Posted by on Friday 1 July 2011 in cooking, Featured, frugal | 9 comments

I mentioned in passing the other week that we’ve got a bit more freezer space these days and I’m keen to fill it with homemade ready meals and good food, so there is no room for processed stuff (or vast quantities of ice cream) from the supermarket.

John and I don’t particularly batch cook but we do generally cook large portions of things – nearly everything that takes longer than, say, 20 minutes is made in double portions (so it’s two dinners for the two of us) but a pasta sauce or curry might be eight or ten portions (two fresh dinners for us, the rest frozen for future use). Making a large batch of pasta sauce or curry doesn’t take any longer than a small one but the leftovers only take a few minutes to reheat next time.

But then I hear about people doing proper en masse batch cooking and I feel like such a homemade ready meal amateur. For example, this wonderful lady managed to make 46 dinners for her family of four, from things that cost just $96 in a reduced-to-clear meets batch cooking extravaganza.

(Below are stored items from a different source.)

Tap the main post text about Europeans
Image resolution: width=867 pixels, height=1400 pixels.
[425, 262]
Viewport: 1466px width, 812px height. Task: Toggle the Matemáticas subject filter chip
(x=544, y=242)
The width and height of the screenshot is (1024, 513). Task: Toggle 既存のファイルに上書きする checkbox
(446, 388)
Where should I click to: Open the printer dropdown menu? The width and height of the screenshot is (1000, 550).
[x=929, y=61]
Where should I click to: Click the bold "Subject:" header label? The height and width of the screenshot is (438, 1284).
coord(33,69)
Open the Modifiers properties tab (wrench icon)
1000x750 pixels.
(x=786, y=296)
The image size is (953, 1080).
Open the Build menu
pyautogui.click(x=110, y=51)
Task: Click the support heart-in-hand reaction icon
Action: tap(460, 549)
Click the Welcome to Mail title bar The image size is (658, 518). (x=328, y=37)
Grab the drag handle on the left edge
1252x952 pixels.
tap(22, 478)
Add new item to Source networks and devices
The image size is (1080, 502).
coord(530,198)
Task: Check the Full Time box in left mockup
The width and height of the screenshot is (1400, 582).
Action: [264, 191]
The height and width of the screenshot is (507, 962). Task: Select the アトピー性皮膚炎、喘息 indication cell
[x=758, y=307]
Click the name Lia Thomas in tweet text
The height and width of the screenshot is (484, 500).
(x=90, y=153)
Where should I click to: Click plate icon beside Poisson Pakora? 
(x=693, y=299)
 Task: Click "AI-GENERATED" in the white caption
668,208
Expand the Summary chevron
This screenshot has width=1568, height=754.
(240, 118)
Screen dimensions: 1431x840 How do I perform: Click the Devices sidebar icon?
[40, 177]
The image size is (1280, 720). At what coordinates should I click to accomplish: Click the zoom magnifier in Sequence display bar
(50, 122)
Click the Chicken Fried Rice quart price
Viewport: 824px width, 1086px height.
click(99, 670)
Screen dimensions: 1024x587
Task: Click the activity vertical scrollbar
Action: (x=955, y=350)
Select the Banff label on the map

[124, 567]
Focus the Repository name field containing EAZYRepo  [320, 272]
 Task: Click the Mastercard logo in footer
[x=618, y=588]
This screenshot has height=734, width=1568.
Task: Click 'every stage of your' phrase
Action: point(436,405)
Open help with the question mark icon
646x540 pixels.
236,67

I’d like to start batch cooking more – making eight to ten portions of any one thing at a time – but I’d like a bit more variety — the aforementioned curry (usually keema & chickpea achar) and pasta sauces are great, as are soups and versatile bean chillis, but I’d welcome more ideas for a bit of a change, and also to have ideas in mind so I can take advantage of more reduced-to-clear type bargains.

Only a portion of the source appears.